## Problem requirements
Reproduce the entries from the line with "The height and" through the line with "center [1152, 666].", both included, and leave out the pictures.

## Exercise data
◆ ◆ ◆ ◆ ◆ ◆ ◆
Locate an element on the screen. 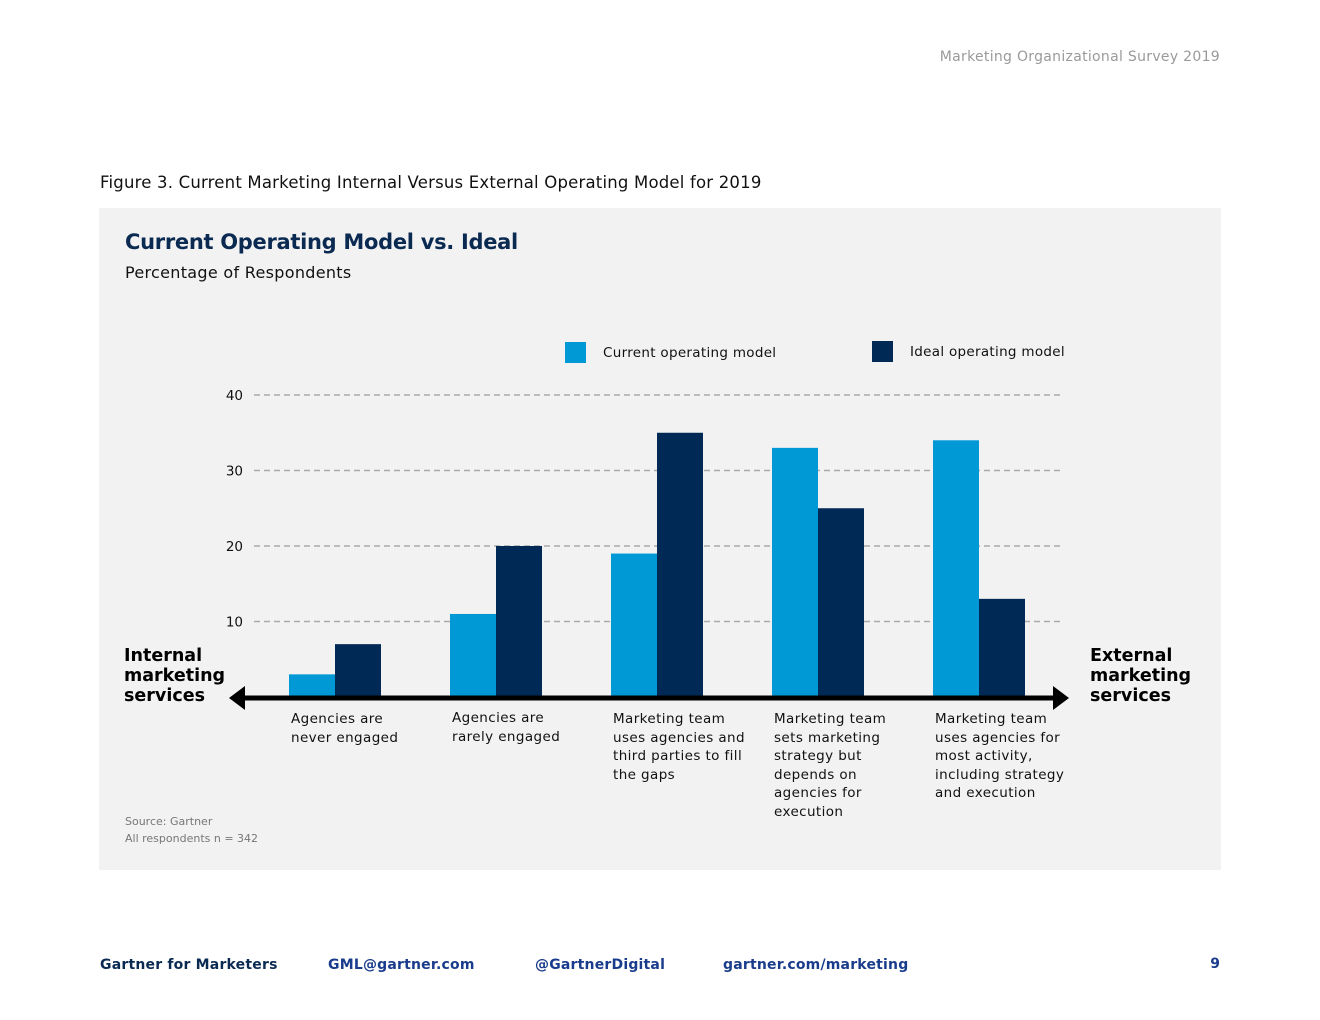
◆ ◆ ◆ ◆ ◆ ◆ ◆
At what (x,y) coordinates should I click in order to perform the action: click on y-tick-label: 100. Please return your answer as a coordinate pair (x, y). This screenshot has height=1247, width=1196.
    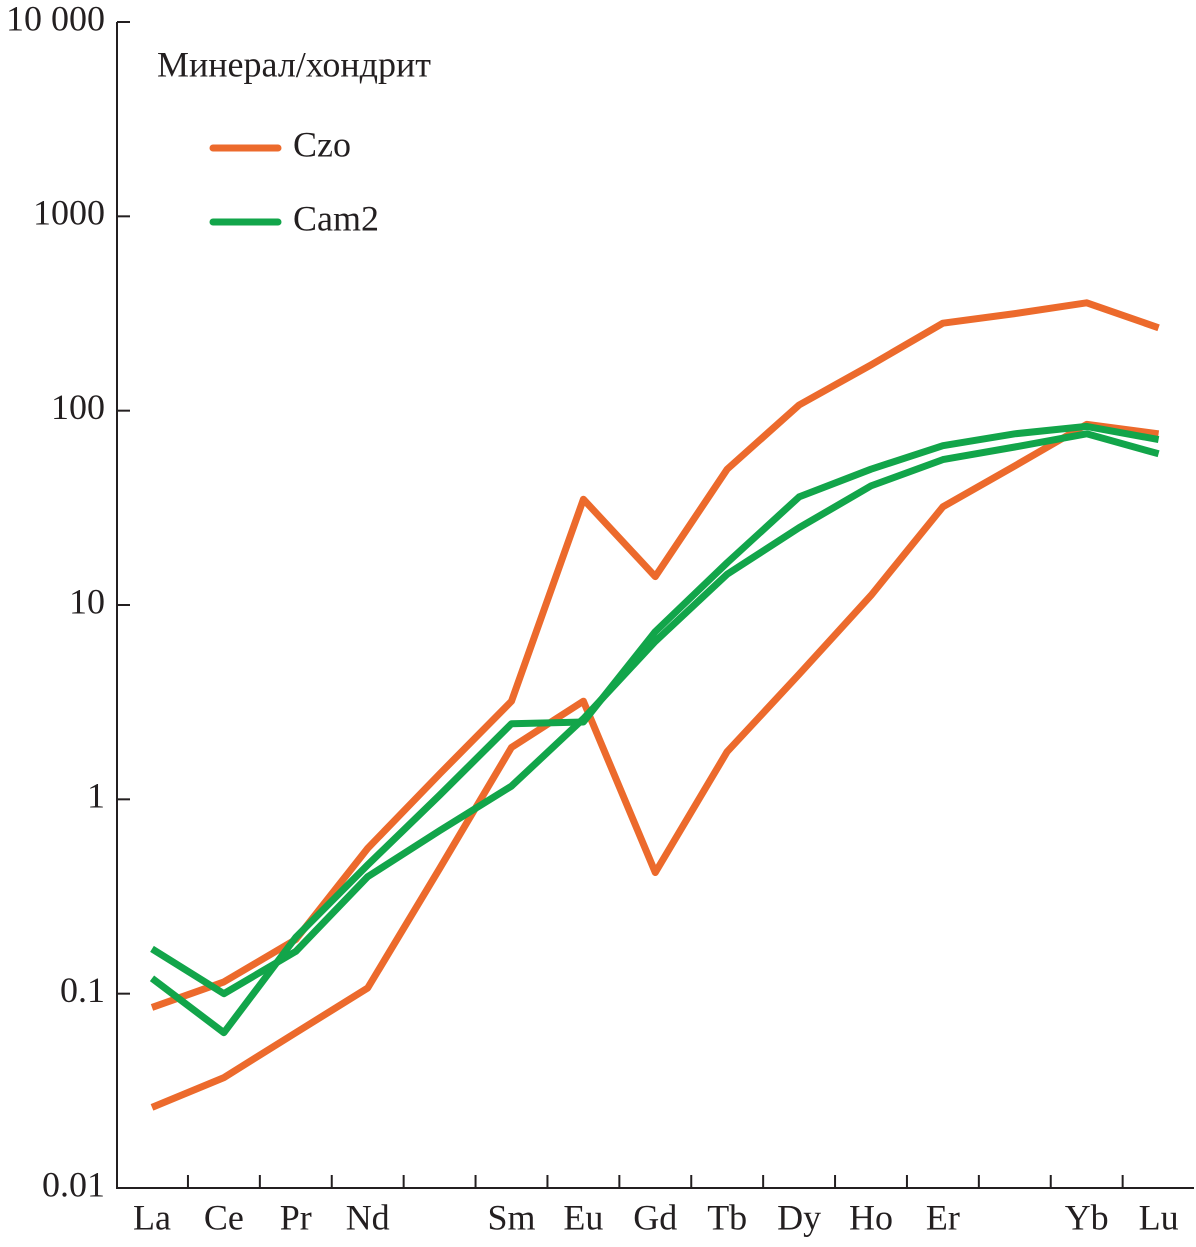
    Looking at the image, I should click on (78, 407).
◆ ◆ ◆ ◆ ◆ ◆ ◆
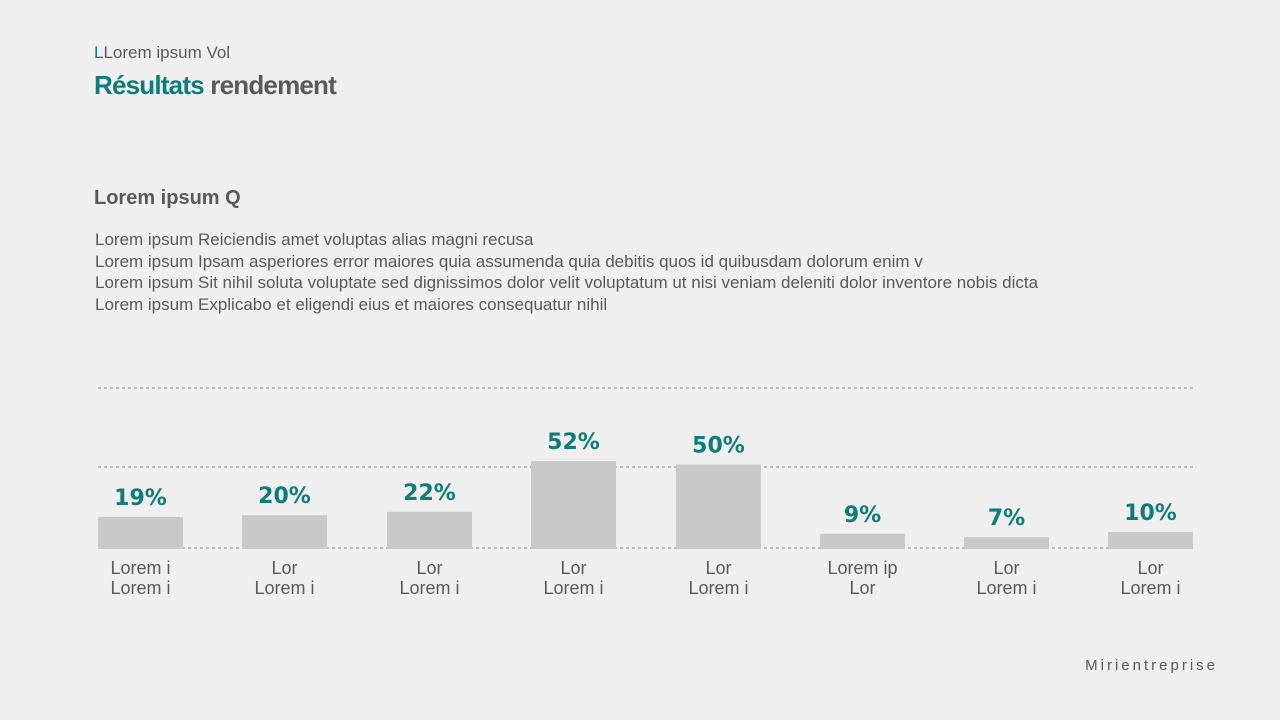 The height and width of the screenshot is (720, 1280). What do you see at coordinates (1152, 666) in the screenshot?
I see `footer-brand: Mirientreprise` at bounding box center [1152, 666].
◆ ◆ ◆ ◆ ◆ ◆ ◆
## Result of this exercise
 The height and width of the screenshot is (720, 1280). What do you see at coordinates (1152, 666) in the screenshot?
I see `footer-brand: Mirientreprise` at bounding box center [1152, 666].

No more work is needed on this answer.